Blood tests for cancer of unknown primary (CUP)
If you have cancer of unknown primary (CUP) you may have blood tests. These can help your doctors know which area of the body it might be helpful to scan.
Blood tests can help doctors find out:
- how organs such as the liver and kidneys are working
- the number of different blood cells you are producing (your full blood count).
If you have cancer of unknown primary (CUP) blood tests can help your doctors know which area of the body it might be helpful to scan. For example, if the liver or kidneys are not working properly your doctors may decide to scan those areas.
A low number of red blood cells (anaemia) may mean that there is some bleeding inside the body. This could be from a cancer in the bowel or stomach.

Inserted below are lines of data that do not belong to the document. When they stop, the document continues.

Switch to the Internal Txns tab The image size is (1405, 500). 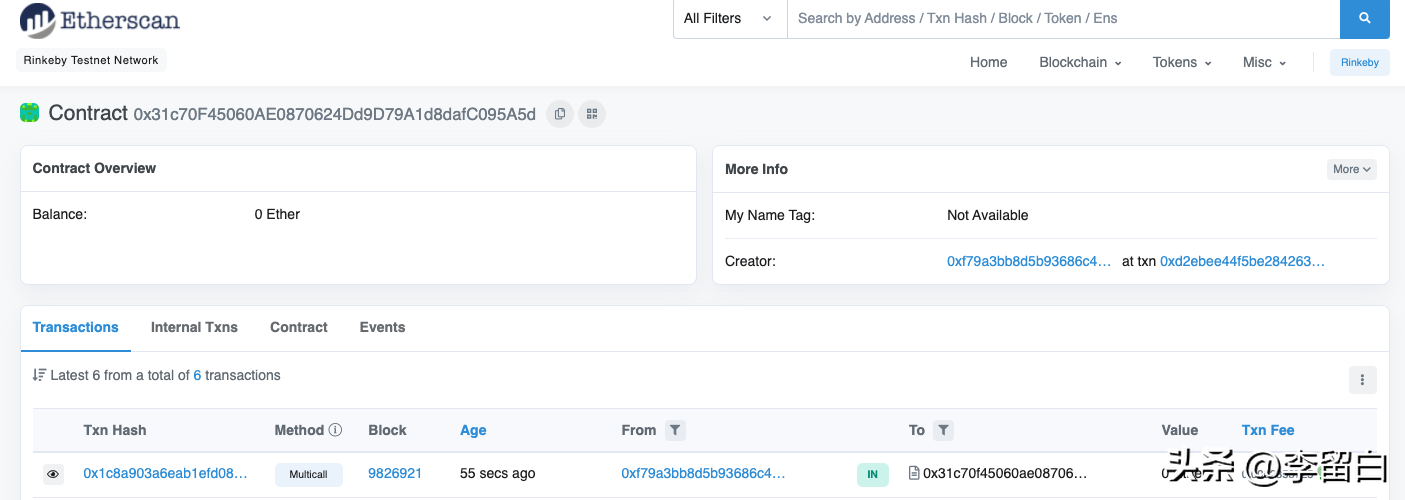tap(194, 327)
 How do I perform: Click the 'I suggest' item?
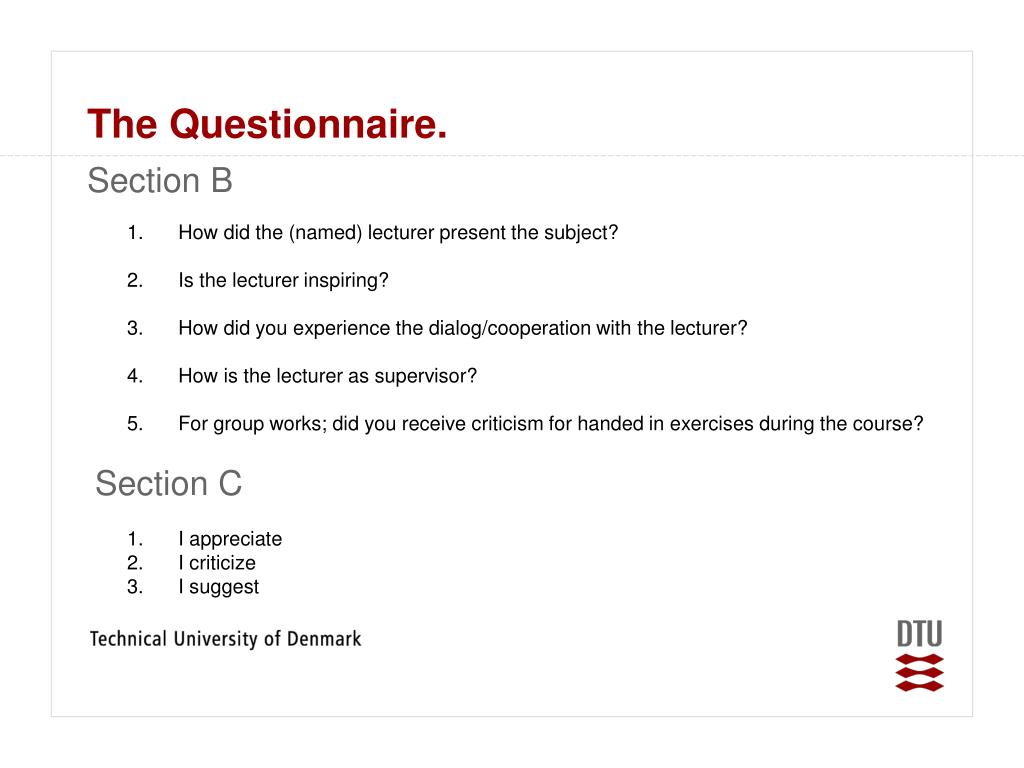click(x=219, y=587)
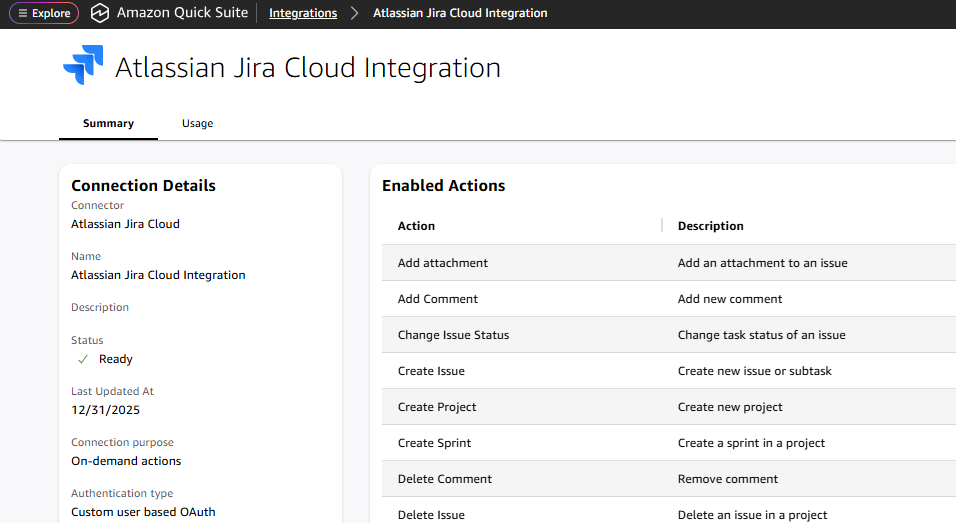Select the Add Comment action row
This screenshot has width=956, height=523.
438,299
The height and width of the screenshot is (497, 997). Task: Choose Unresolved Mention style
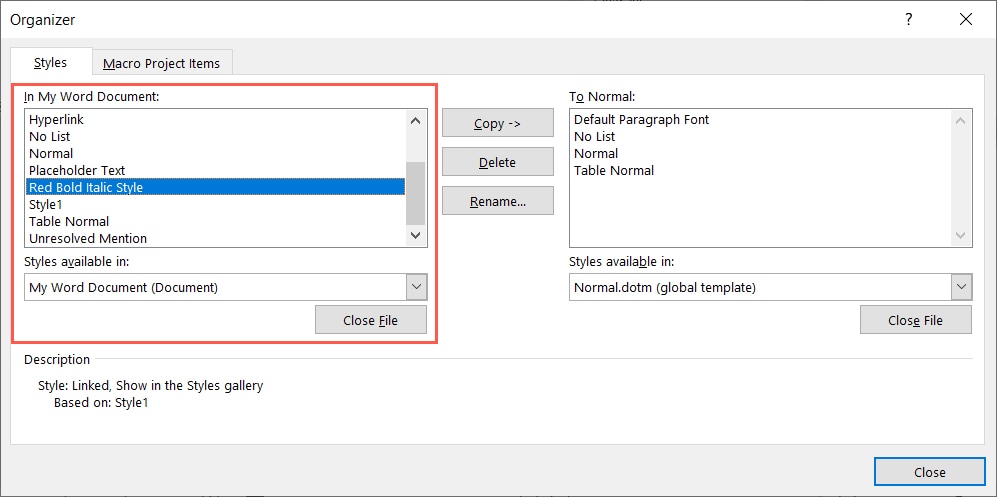pyautogui.click(x=88, y=238)
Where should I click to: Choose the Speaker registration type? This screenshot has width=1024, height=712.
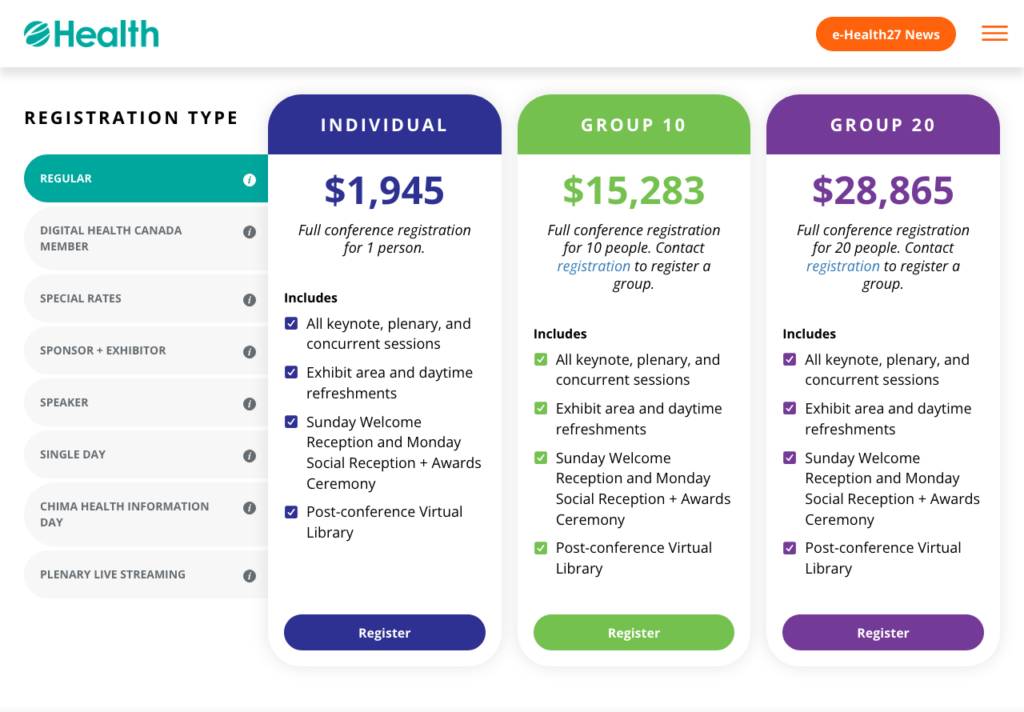click(x=146, y=402)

Some cancers produce chemicals. These can sometimes be measured in the blood with a blood test. These chemicals are called tumour markers. High levels of a marker may suggest you have a certain type of cancer. But the marker levels can be high for reasons other than cancer. So high levels of a tumour marker does not definitely mean you have a certain type of cancer. You will have this blood test alongside other tests to find this out.
There are many different tumour markers your specialist may use. These may include the following:
- PSA (prostate-specific antigen) – this is to check for prostate cancer.
- Human chorionic gonadotrophin (HCG) – this is to check for germ cell tumours, which are a rare type of cancer that can start in the testicles or ovaries.
- germ cell tumour and some types of primary liver cancer.
- CA125 – this is to check for ovarian cancer.